_ZU LÖSENDE AUFGABE_. Ermittle jede Zeile der Einträge, in der die Zeichenfolge „image“ vorkommt, und gib diese Zeilen unverändert wieder. Groß- und Kleinschreibung muss dabei übereinstimmen.

[In einem Datensatz enthaltene Einträge]
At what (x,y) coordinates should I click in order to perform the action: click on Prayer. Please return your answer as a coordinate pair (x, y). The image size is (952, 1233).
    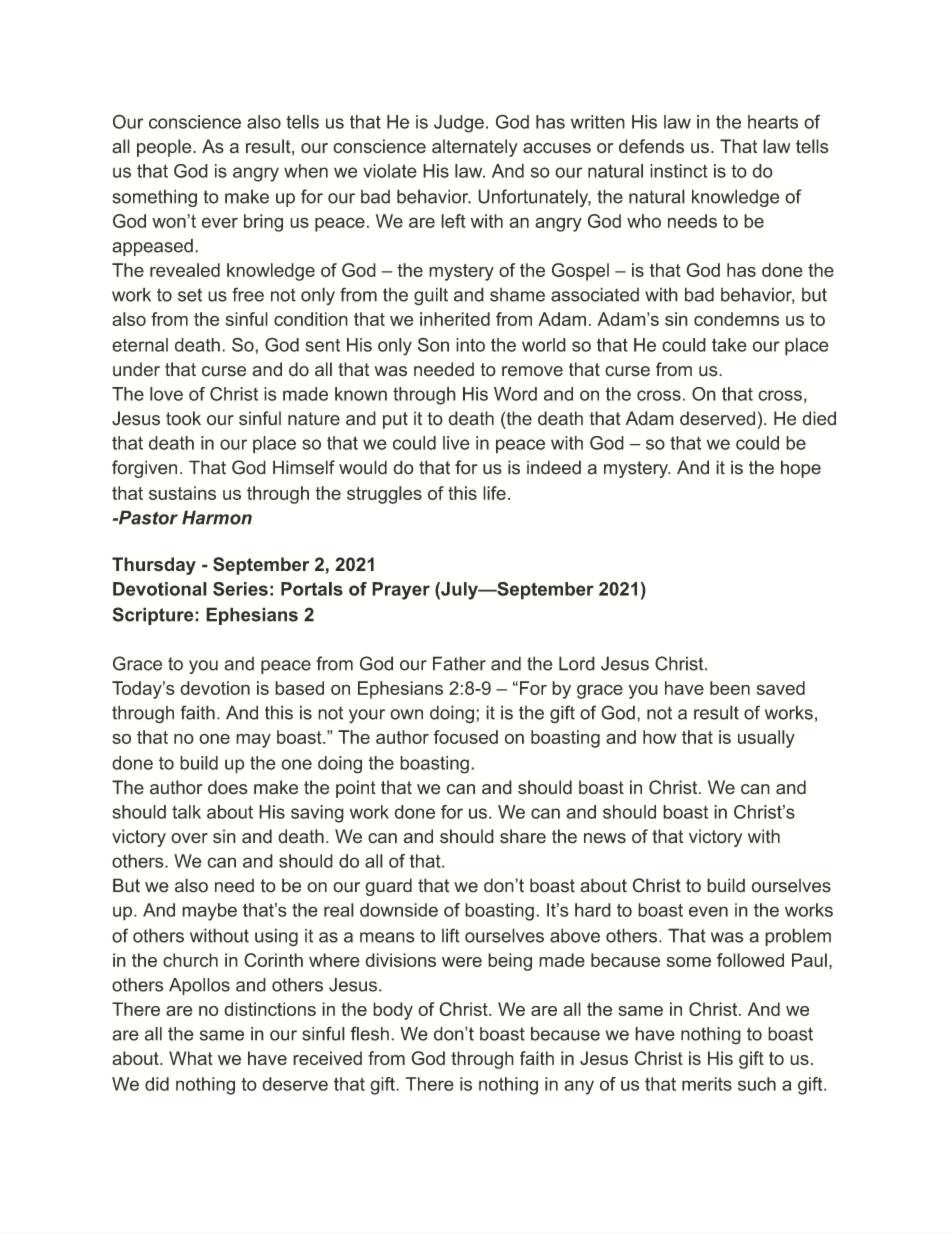
    Looking at the image, I should click on (401, 591).
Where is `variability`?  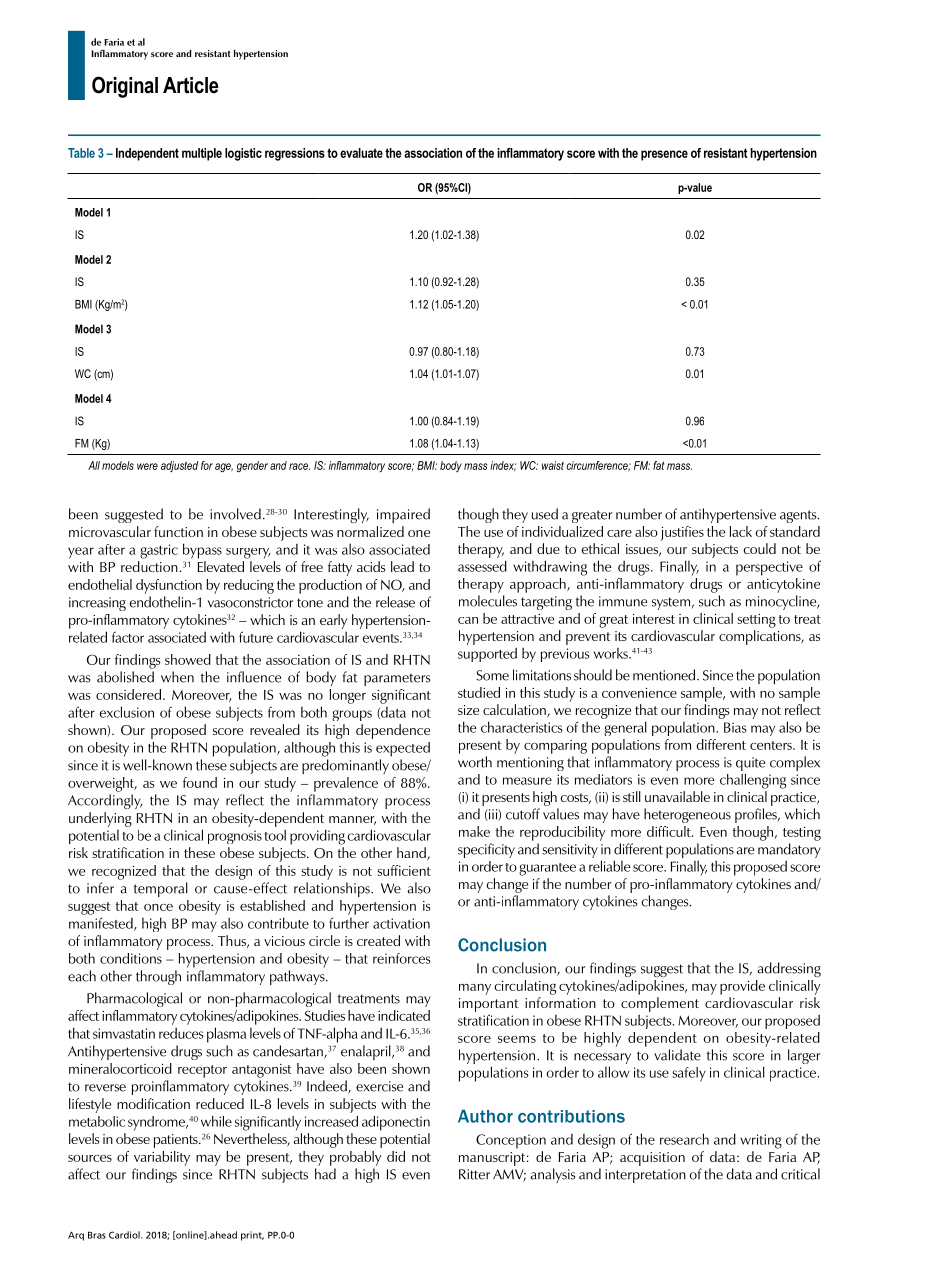 variability is located at coordinates (162, 1158).
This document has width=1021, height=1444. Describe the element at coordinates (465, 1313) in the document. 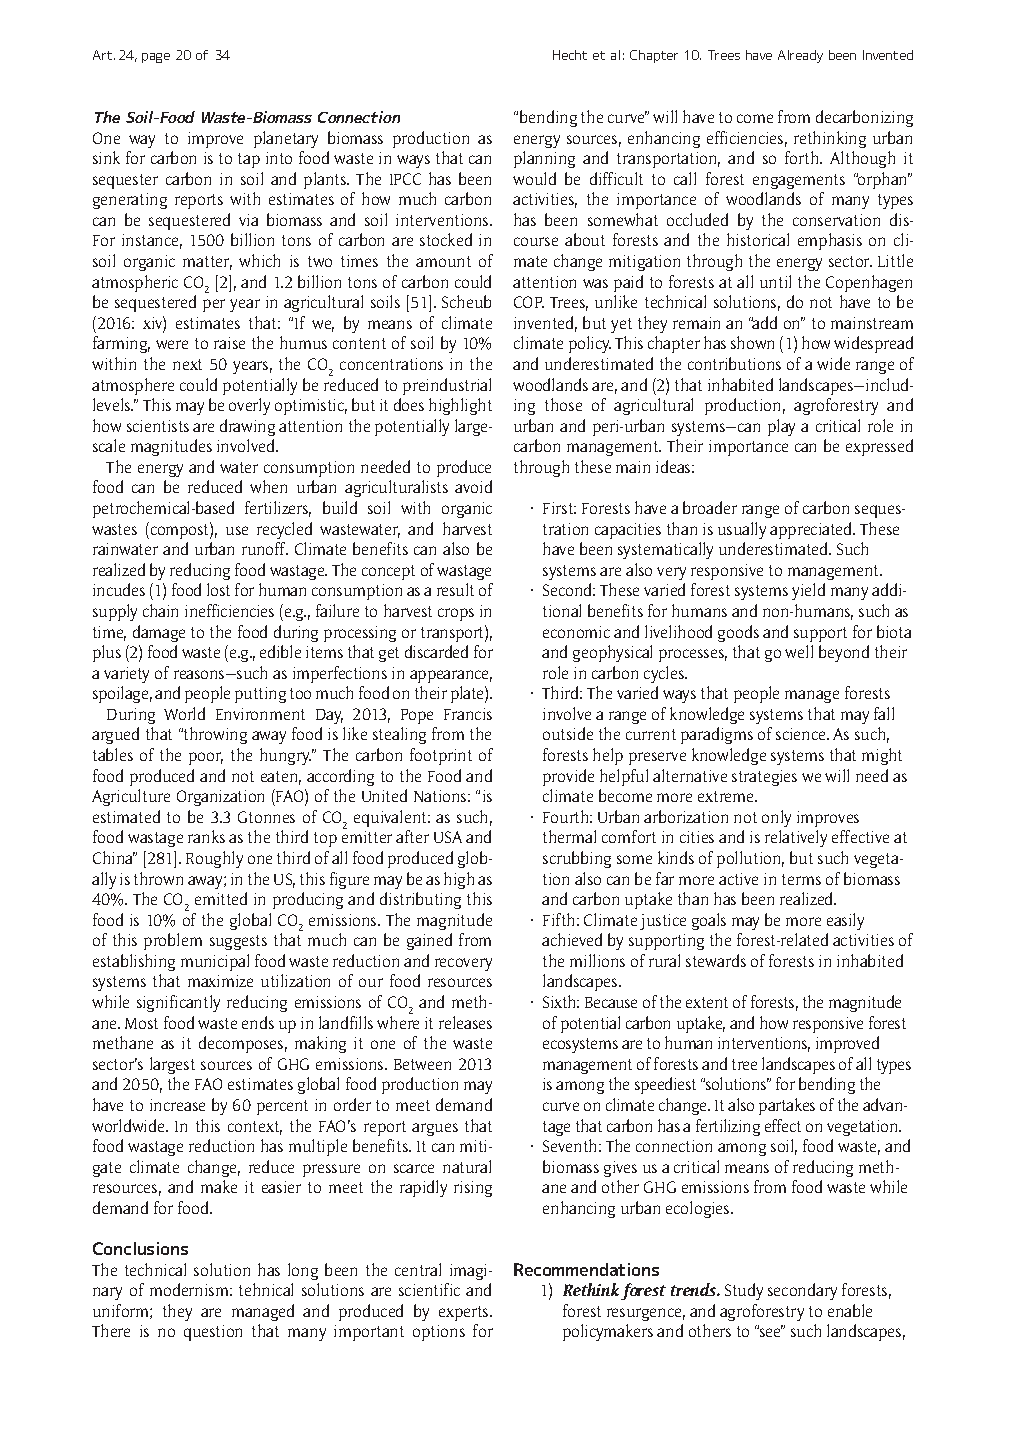

I see `experts` at that location.
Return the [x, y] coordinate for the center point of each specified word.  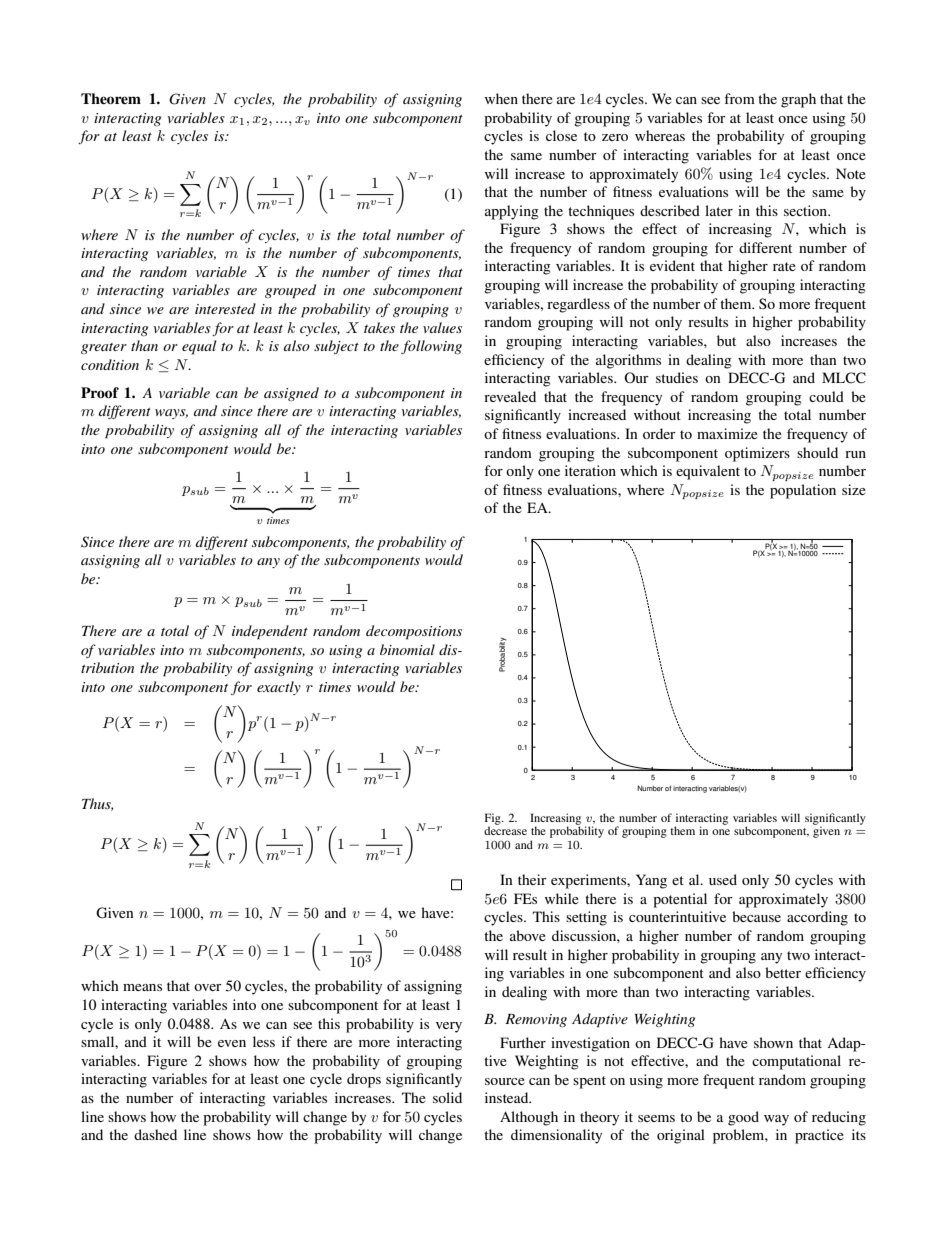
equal [199, 347]
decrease [505, 830]
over [208, 987]
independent [270, 632]
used [723, 879]
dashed [155, 1134]
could [826, 396]
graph [798, 100]
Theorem [111, 98]
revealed [510, 396]
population [803, 491]
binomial [407, 649]
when [501, 98]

_SCHRIFTLICHE ANTWORT_.
At what (x,y) coordinates should I click in order to perform the action: click on Prayer. Please return your answer as a coordinate pair (x, y). The image size is (952, 1233).
    Looking at the image, I should click on (401, 591).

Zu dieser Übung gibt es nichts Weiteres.